With a high-resolution MicroPET scanner located at the Children’s Hospital of Michigan, the NICU team provides this advanced PET technology for scanning newborns. Neonatologists also perform up to date monitoring of the brain for injury using
amplitude integrated EEG, near infra-red spectroscopy and evaluation of markers of brain injury.
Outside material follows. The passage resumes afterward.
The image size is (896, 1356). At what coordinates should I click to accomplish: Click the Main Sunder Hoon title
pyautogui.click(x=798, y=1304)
Pediatric cardiologists, cardiac surgeons and transplant surgeons repair congenital heart defects, treat and repair heart disease, and perform heart transplants. The NICU, with the assistance of pediatric hematology-oncology specialists and nephrologists,
provides chemotherapy, stem cell transplant and dialysis to young infants with neonatal tumors, immune disorders and end-stage renal disease. Pediatric general and subspecialty surgeons perform repairs on congenital birth defects and other neonatal
conditions requiring intervention.
Several active research studies are underway through the neonatal and perinatal team at the Children’s Hospital of Michigan and Hutzel Women’s Hospital. In addition, the Children’s Hospital of Michigan is part of the National Institutes
of Health funded NICHD Neonatal Research, an elite group of several pediatric research hospitals nationwide. This network is part of the National Institute of Child Health and Human Development (NICHD).
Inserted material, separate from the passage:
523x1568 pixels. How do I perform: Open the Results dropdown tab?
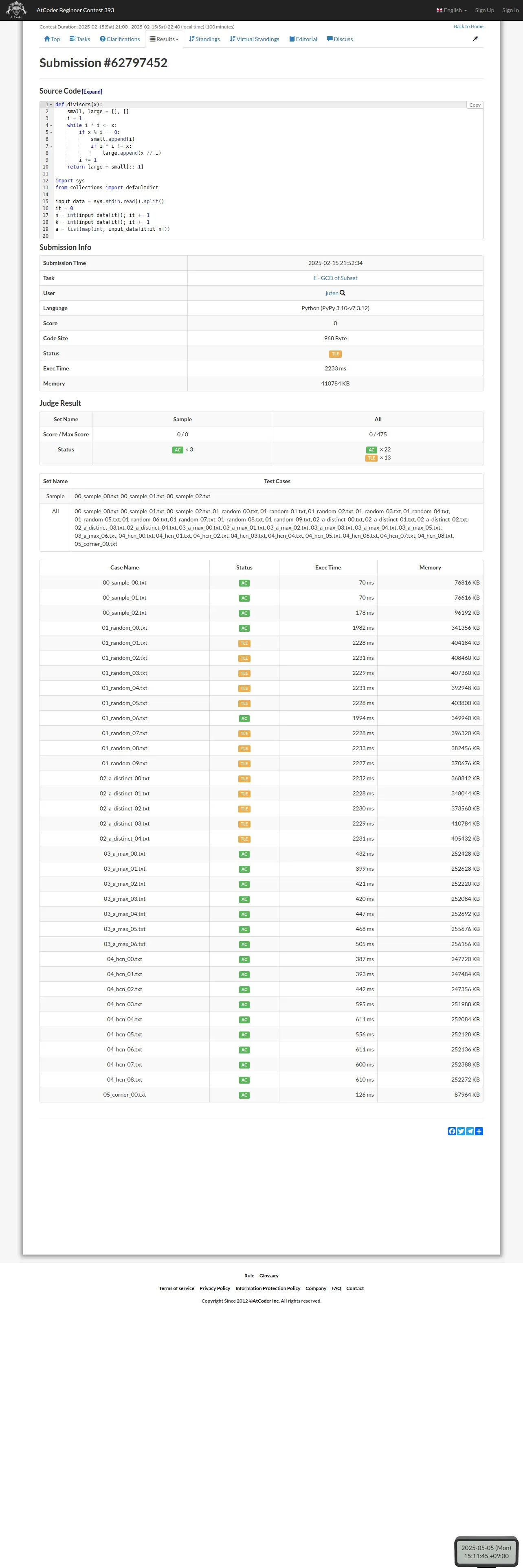click(165, 39)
Seetha Shankaran, M.D., has led groundbreaking research on the use of therapeutic whole body cooling for infants who
don’t receive enough oxygen or blood flow to the brain at birth. The study found that use of a cooling blanket to reduce a newborn’s temperature to 92.8 degrees effectively reduces brain injury after a birth where the infant suffered
birth asphyxia. This treatment is now the standard of care in the NICUs of many academic centers.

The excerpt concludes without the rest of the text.